■ Problem requirements
Only some lines are wanted: please transcribe exactly those from the one containing "This screenshot has width=563, height=750." through the end of the data, pictures excluded.

Stored items from a collection
_ _ _
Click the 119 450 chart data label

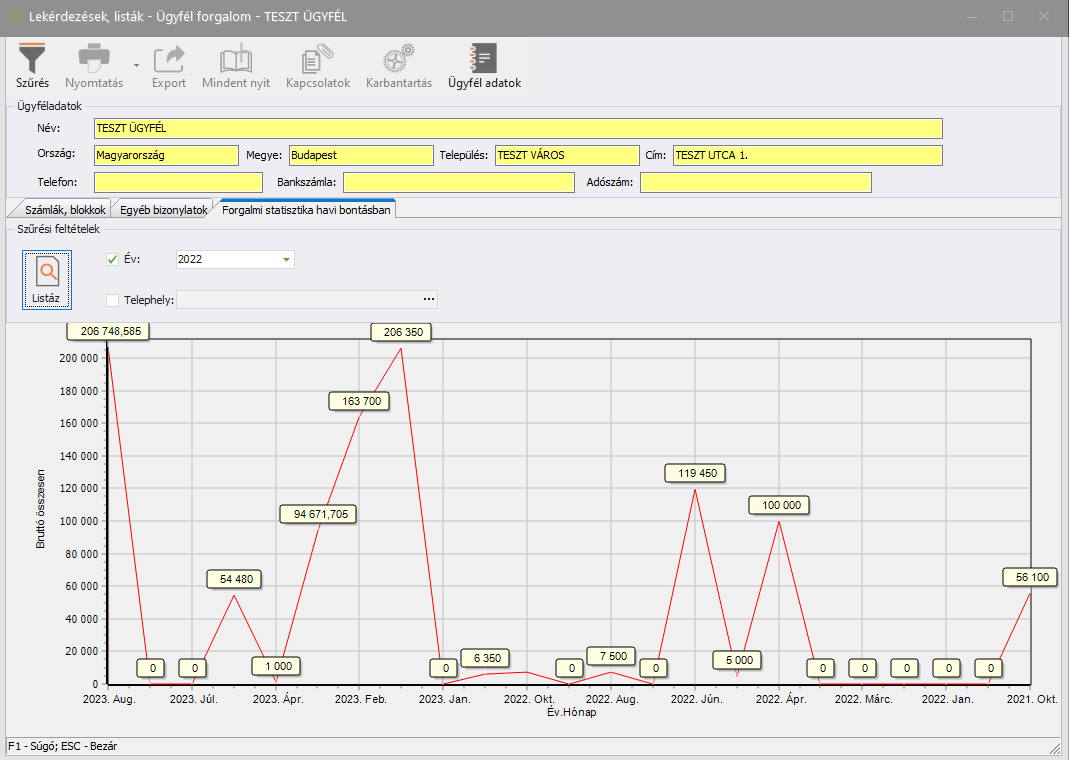click(x=696, y=473)
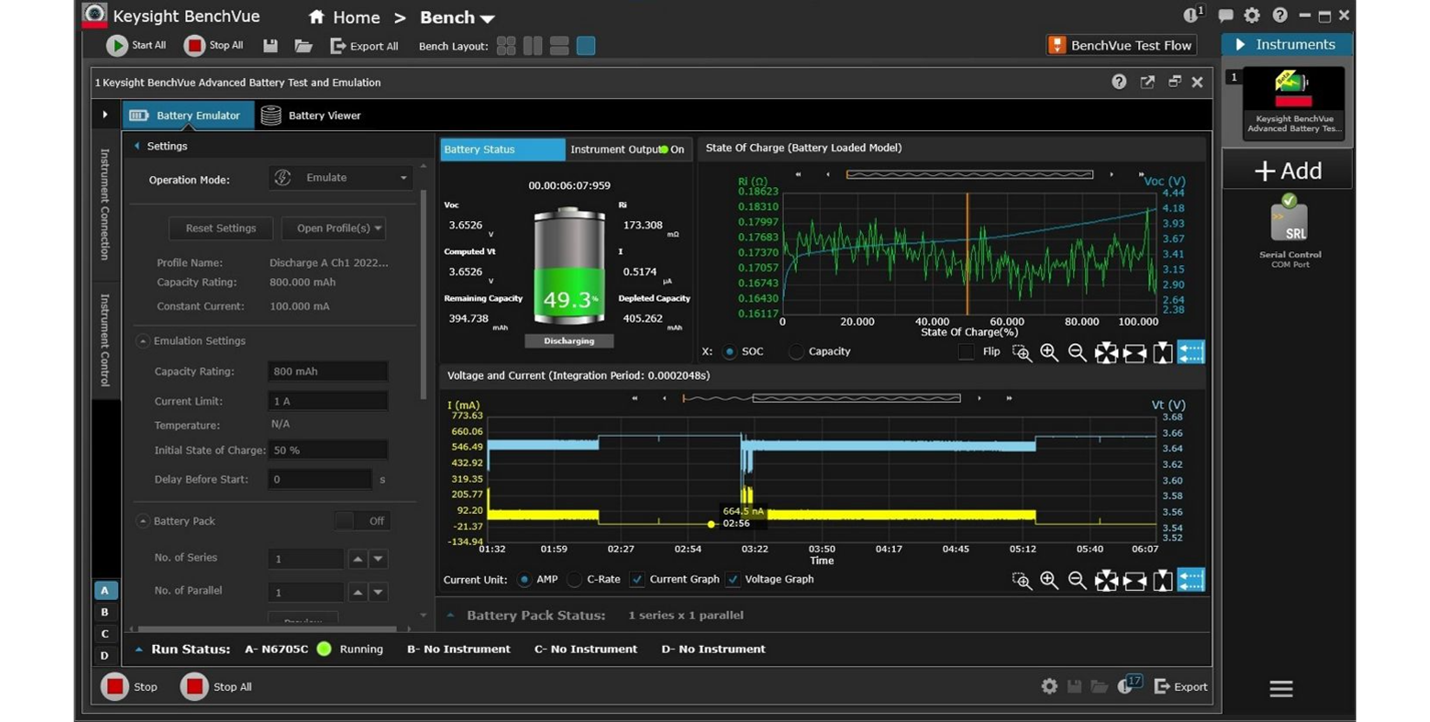Screen dimensions: 1430x722
Task: Zoom in on State Of Charge graph
Action: (1049, 352)
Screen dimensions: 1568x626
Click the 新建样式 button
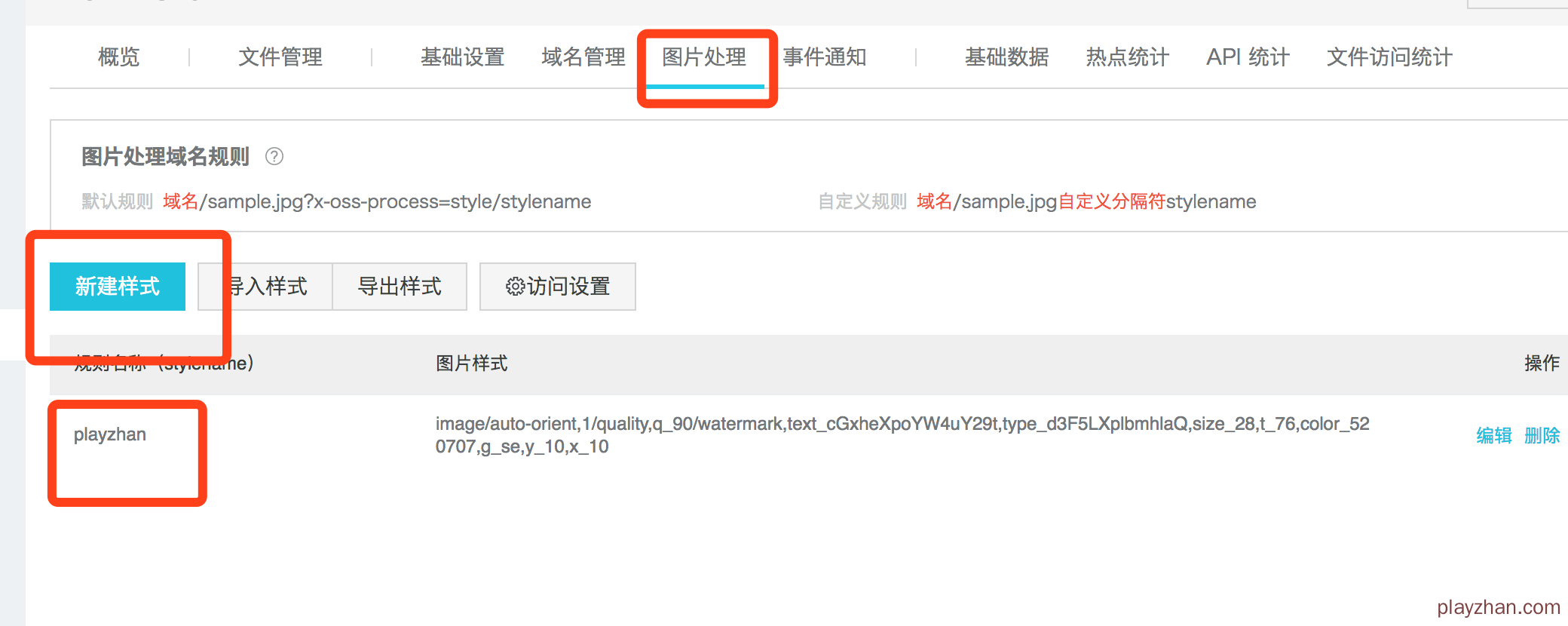[118, 287]
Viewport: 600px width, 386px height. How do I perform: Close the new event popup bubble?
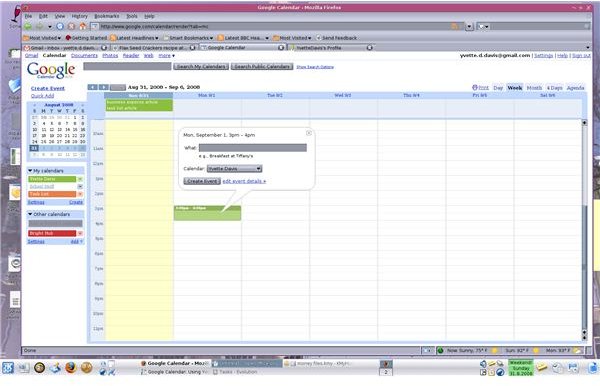coord(309,133)
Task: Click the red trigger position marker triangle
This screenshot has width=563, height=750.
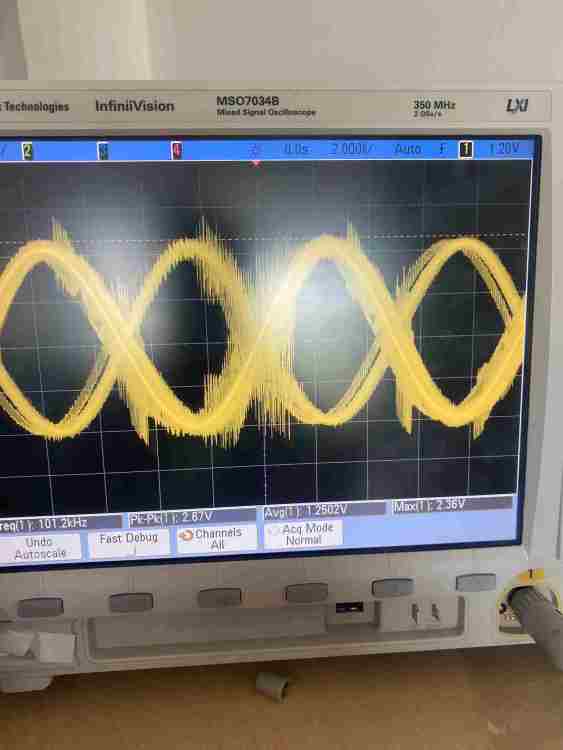Action: pyautogui.click(x=256, y=164)
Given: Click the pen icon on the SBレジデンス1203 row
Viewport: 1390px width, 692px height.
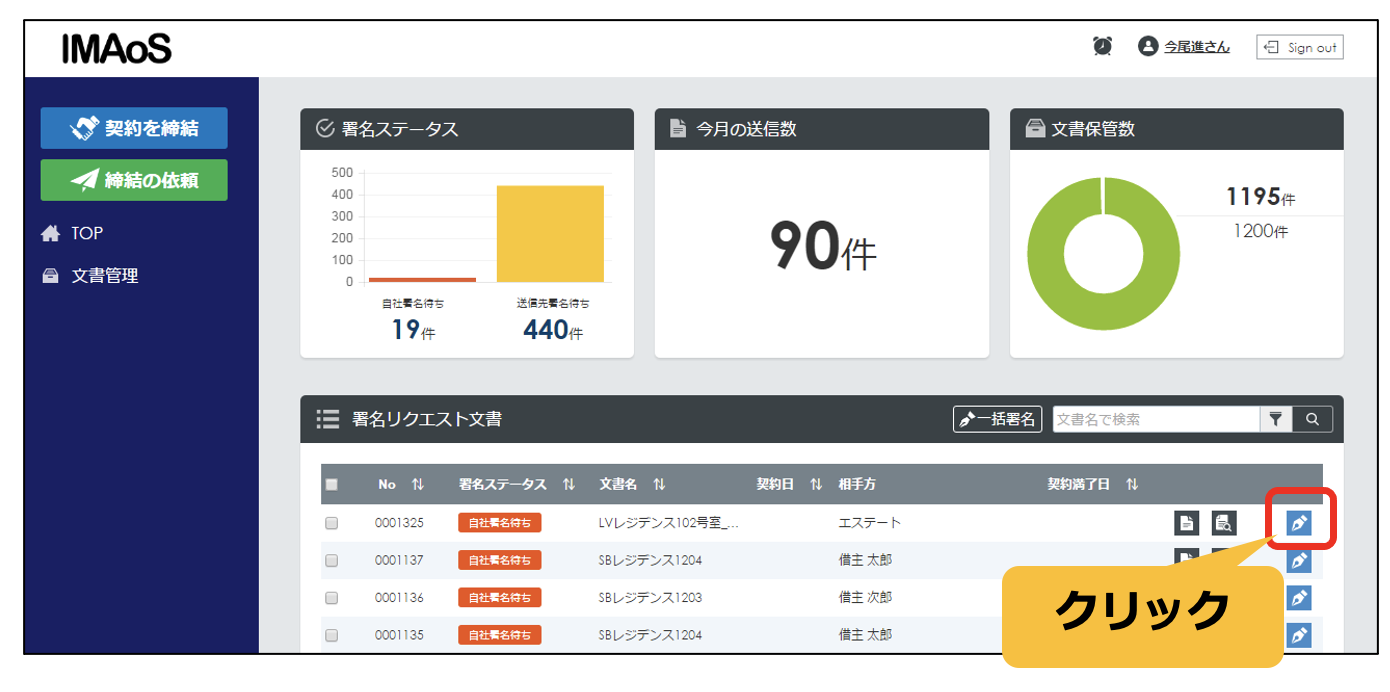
_ _ _
■ Solution to this exercise
This screenshot has width=563, height=750.
Action: pyautogui.click(x=256, y=164)
Given: Click the pen icon on the SBレジデンス1203 row
Viewport: 1390px width, 692px height.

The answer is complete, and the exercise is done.